I am working on relearning lua,
I need help on the do statement I mean its in lua for a reason
but I need a more clear explanation on it and how it works. I read a short explanation somewhere on the other post that I posted below but I need a much more clear explanation. Thank you.
“do – I don’t do anything special, but I have my own set of locals, which is called a scope.
print(abc) – I can’t see the variable yet, so I access a global, but since there is no global named that I will print “nil” which means no value. It’s sort of like “null” in other programming languages.
local abc = 123 – I only exist inside of my scope, under this do statement, and I can be used by future code
– Everything past here can see the abc local now:
print(abc) – prints 123
end”
A do
statement just creates its own block. Local variables inside a scope can only be accessed within that scope.
do
local x = 5
end
print(x)
This will print nil
because x
is not in the scope that the print
is.
The lua site has a section dedicated to scope and blocks
https://www.lua.org/pil/4.2.html
It’s not really used all that often unless you really need a specific scope.
and what are the times lets say I need to use a specific scope for if you dont mind me asking
I couldn’t tell you… I’ve never once used it before in my years of using lua, I’ve never found a use for it.

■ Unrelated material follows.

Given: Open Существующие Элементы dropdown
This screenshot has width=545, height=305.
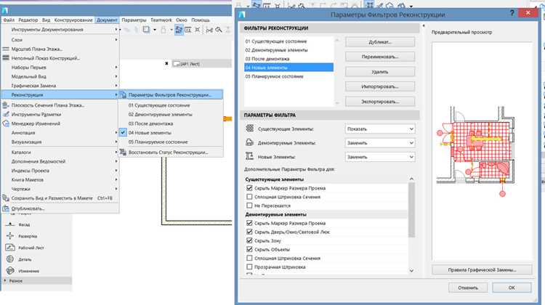Looking at the screenshot, I should (380, 129).
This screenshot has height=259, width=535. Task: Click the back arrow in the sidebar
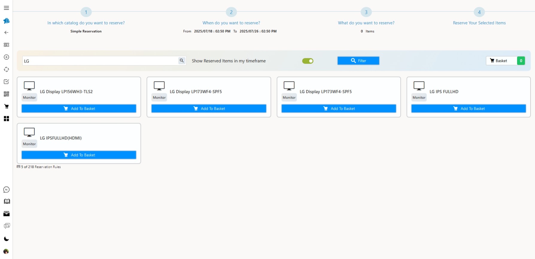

Though maybe someone else could tell you
Sometimes it looks better to have code which aren’t variable declarations inside of do end blocks. Also you may do this to avoid polluting the namespace (use multiple variables with the same name which aren’t related to one another).
do
local CanCo = workspace:GetChildren()
for i, v in pairs(CanCo) do
if v:IsA(“BasePart”) then
v.CanCollide = false
end
end
end
They are just like brackets for locals.
Any Locals, inside of an If statemnet, or any chucnk, ending with an End, are locals
At the begining of this scriot, I un-colide every part in workspace. But never have to do that again or use the list, so I’m hoping it all vanishes, after the End.